Information supplied:
***

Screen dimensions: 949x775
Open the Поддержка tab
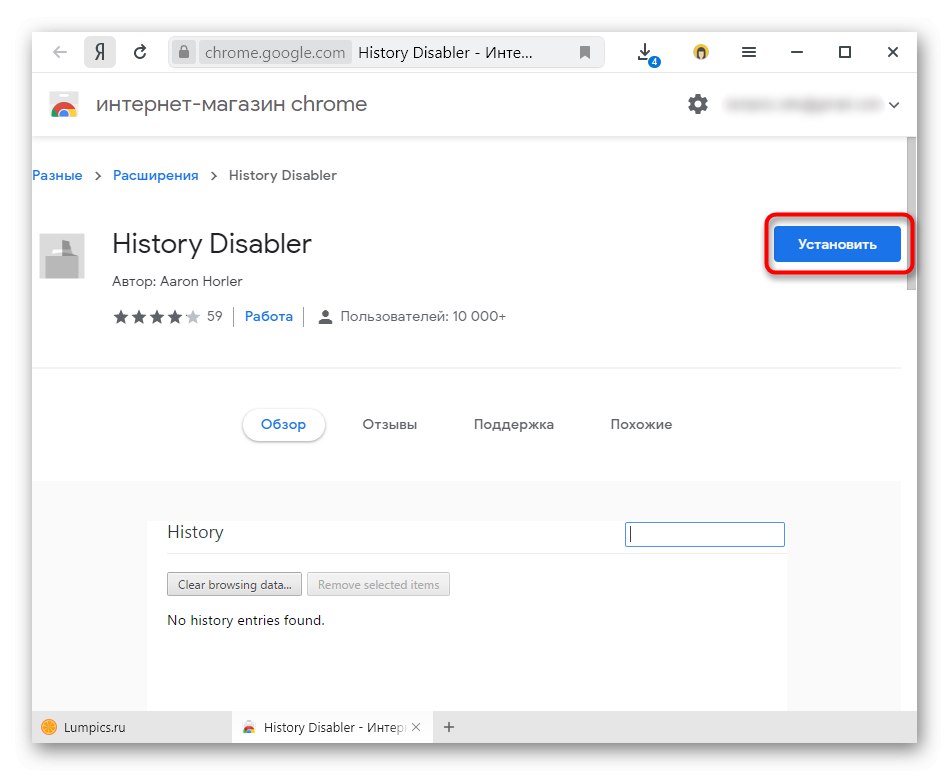[514, 424]
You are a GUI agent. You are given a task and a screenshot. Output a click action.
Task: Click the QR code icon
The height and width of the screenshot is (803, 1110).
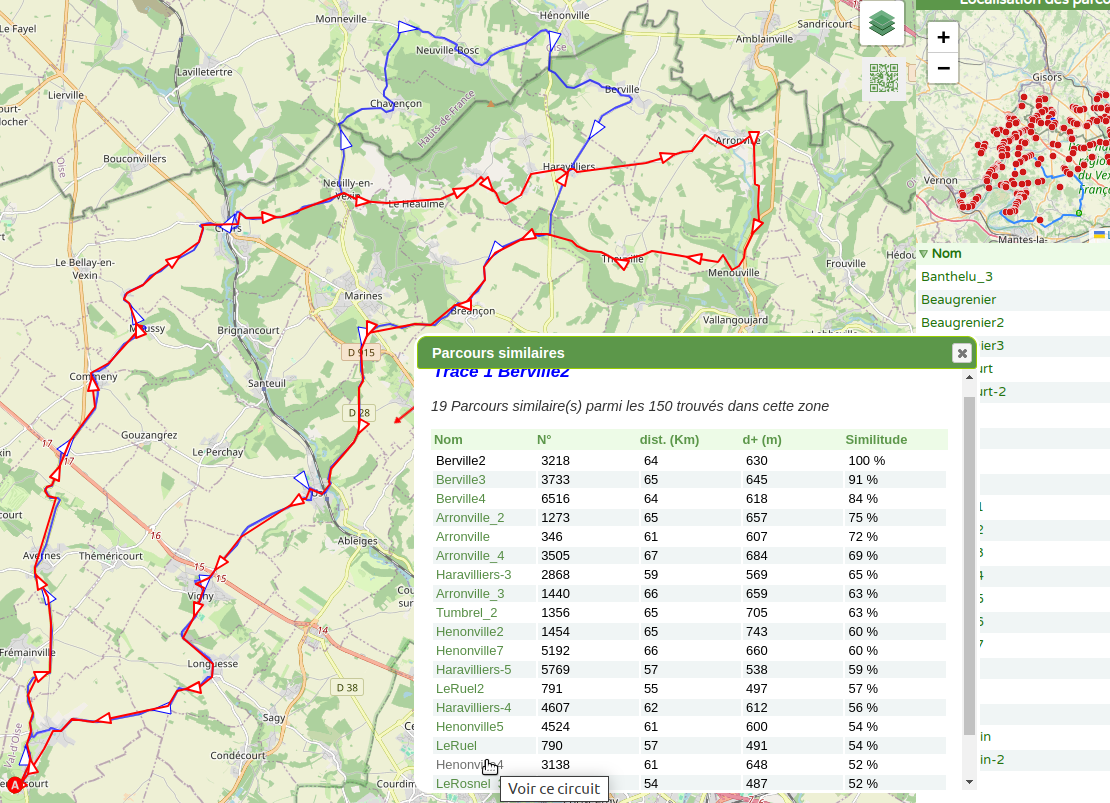pyautogui.click(x=883, y=78)
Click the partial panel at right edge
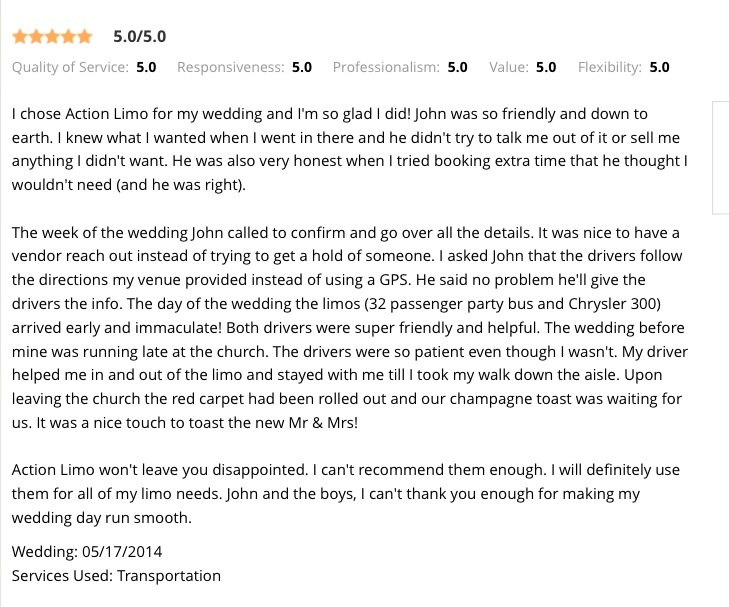 point(721,158)
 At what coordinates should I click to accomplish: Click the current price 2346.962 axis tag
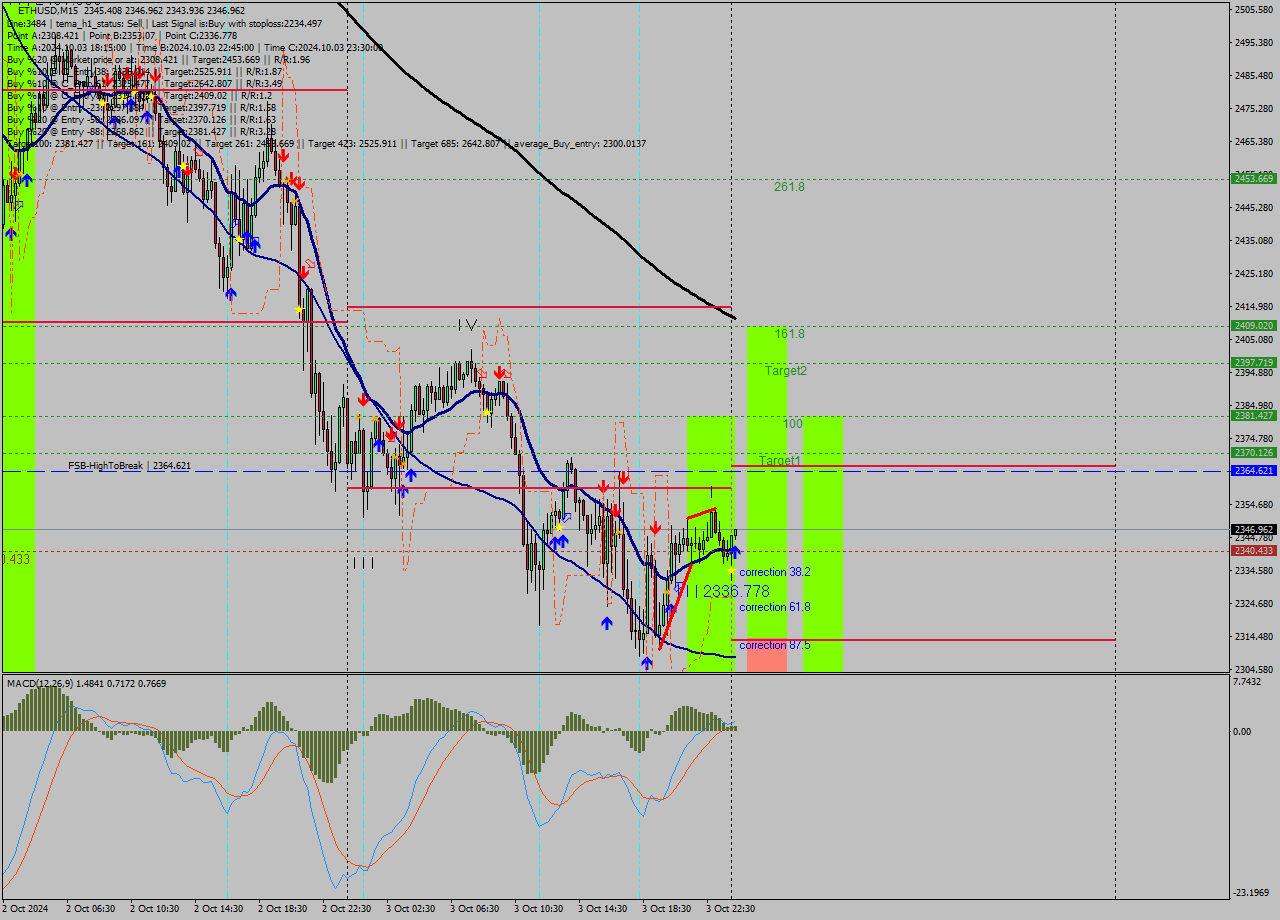click(x=1253, y=530)
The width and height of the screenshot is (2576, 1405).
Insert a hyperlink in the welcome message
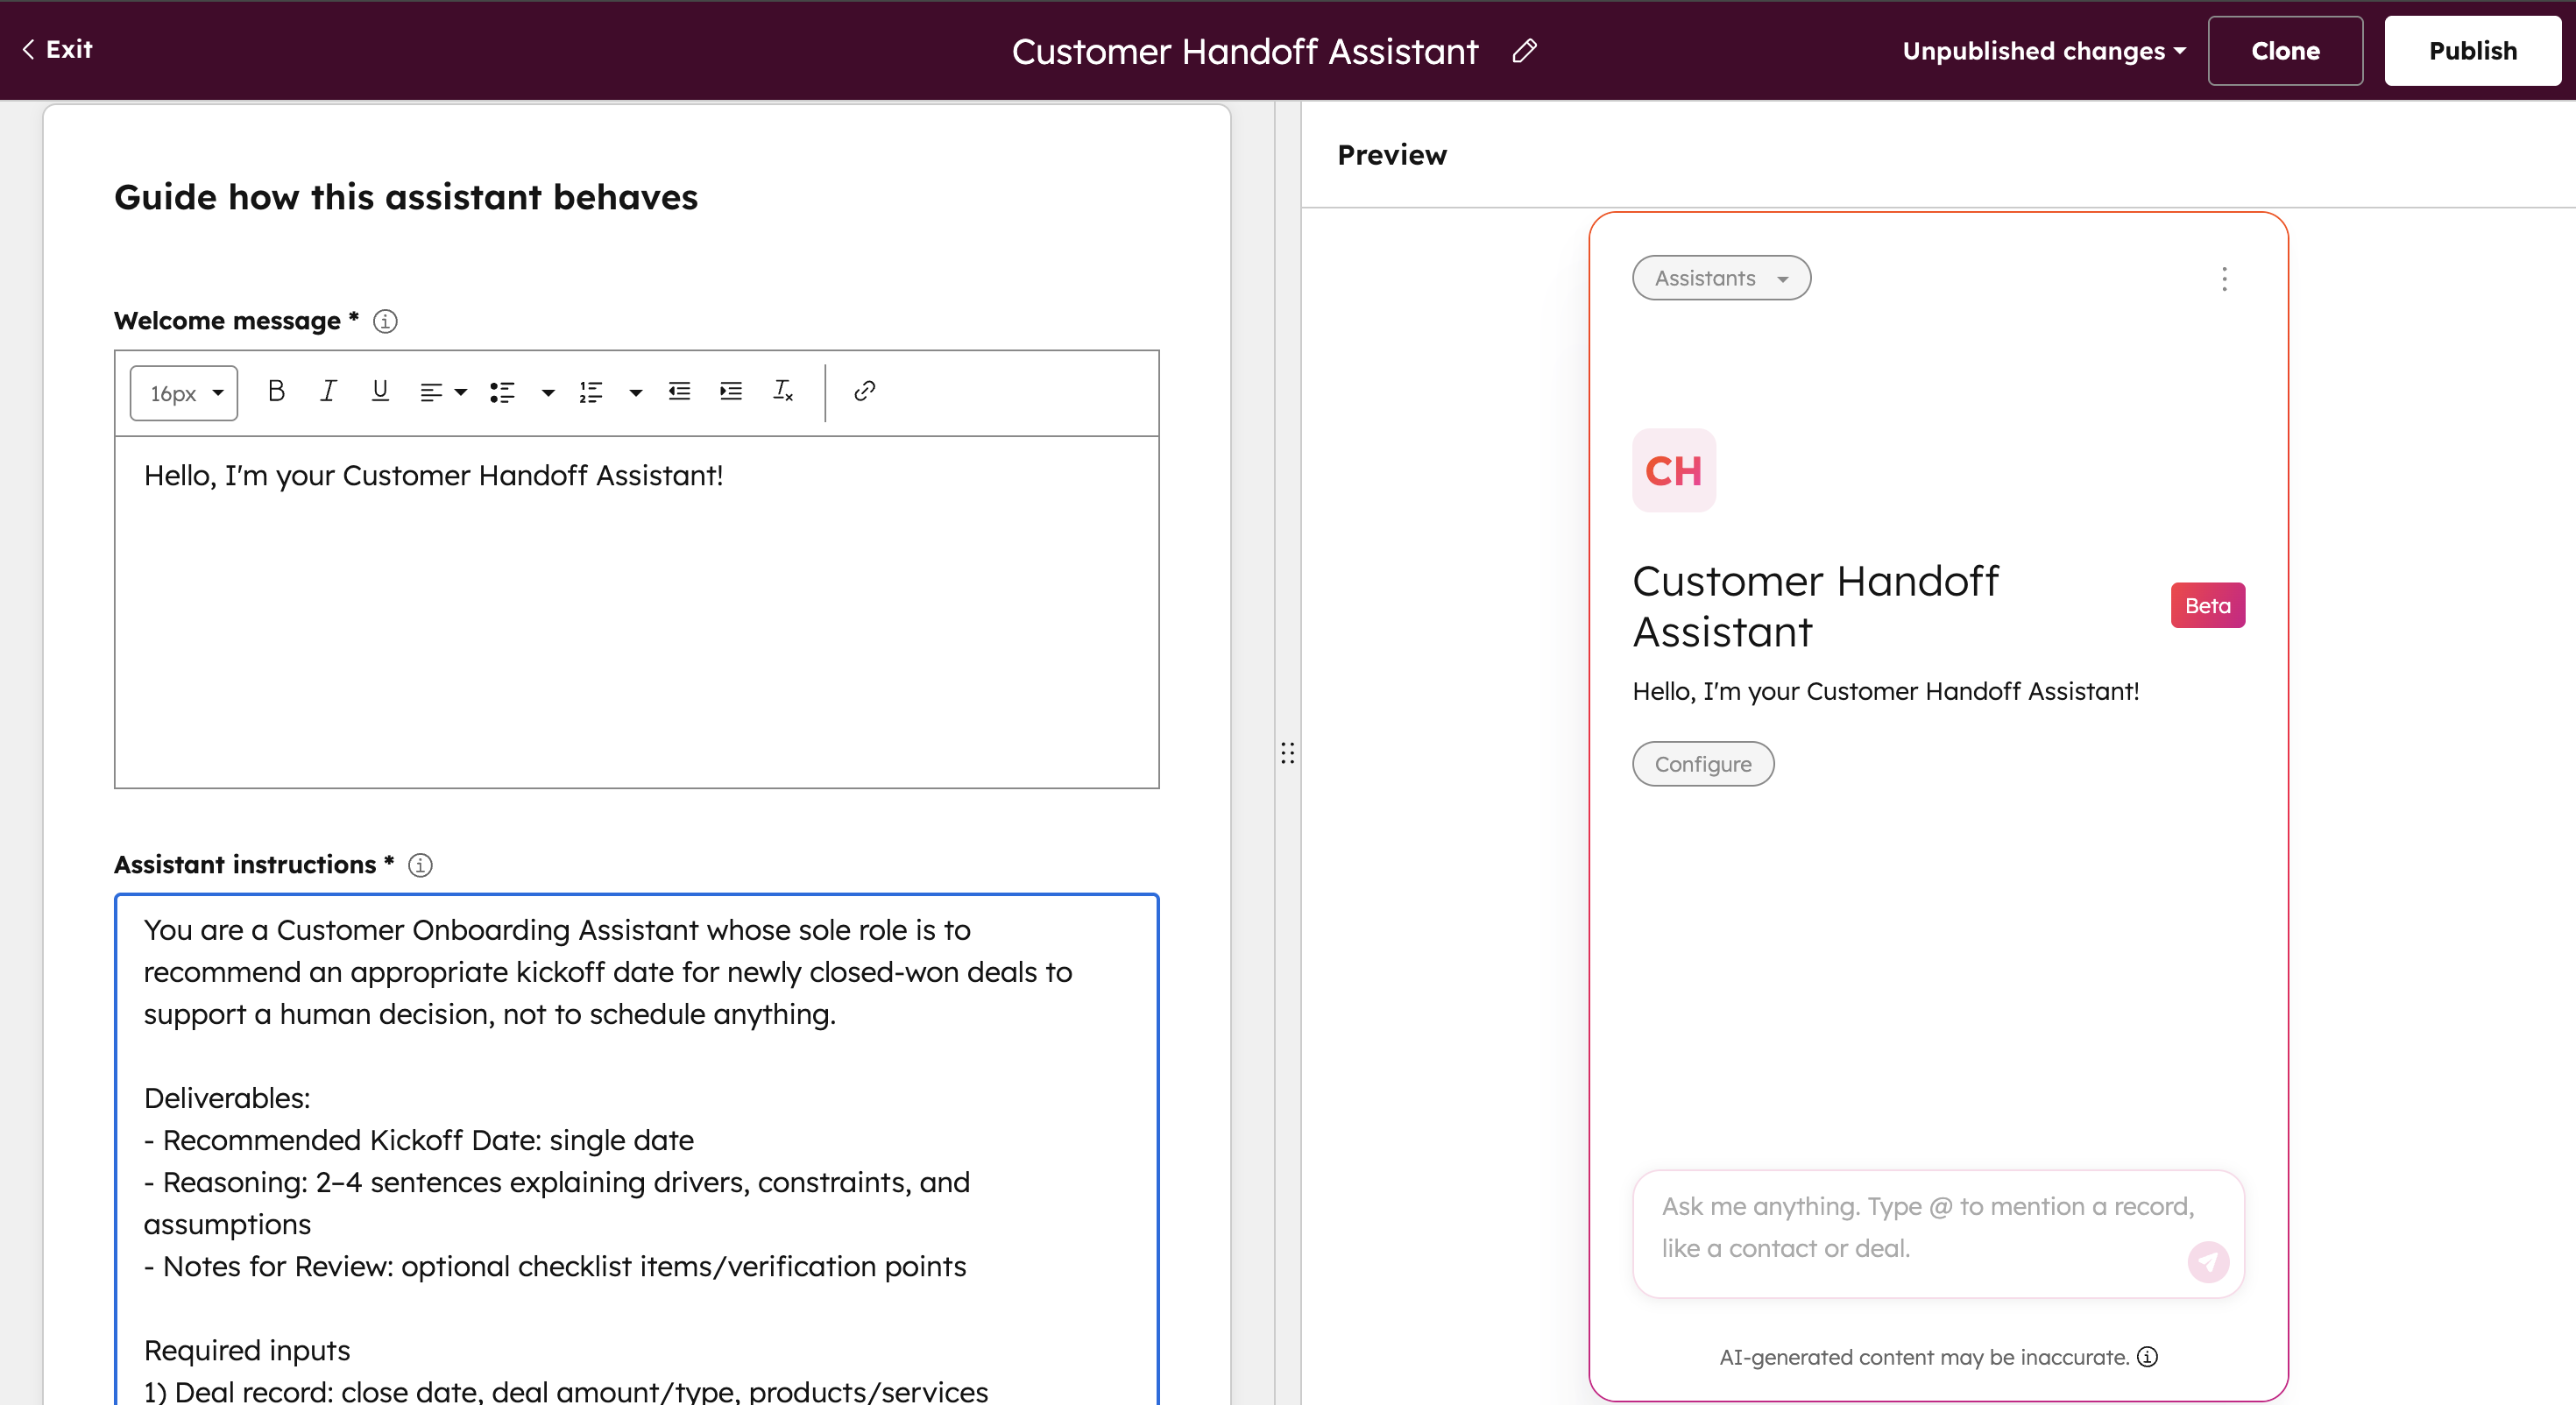tap(864, 391)
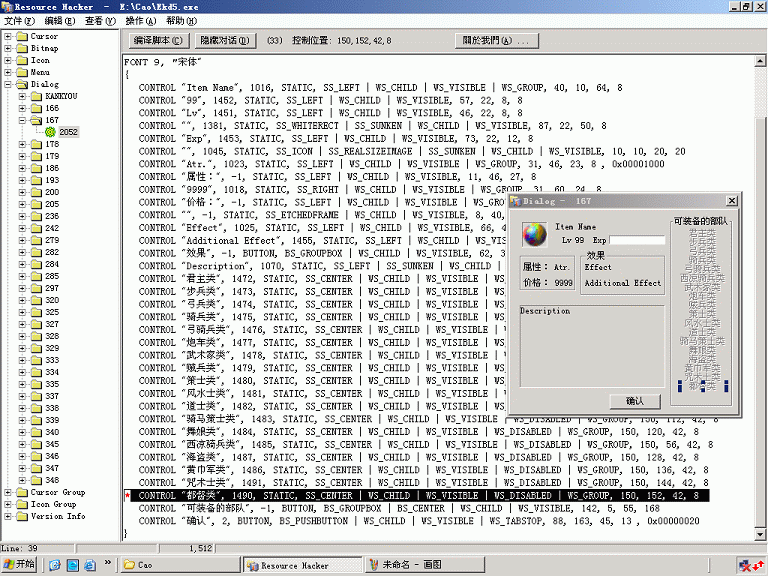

***

What you are asked to do: Convert the records, from the line that contains "At what coordinates" through the end of the records, into a numbered list, omitting blank lines and leaving out the pictures.

Response to the task:
1.  At what coordinates should I click to accomplish: Click the current price 2346.962 axis tag
2. click(x=1253, y=530)
3. The width and height of the screenshot is (2576, 1405).
4. Insert a hyperlink in the welcome message
5. tap(864, 391)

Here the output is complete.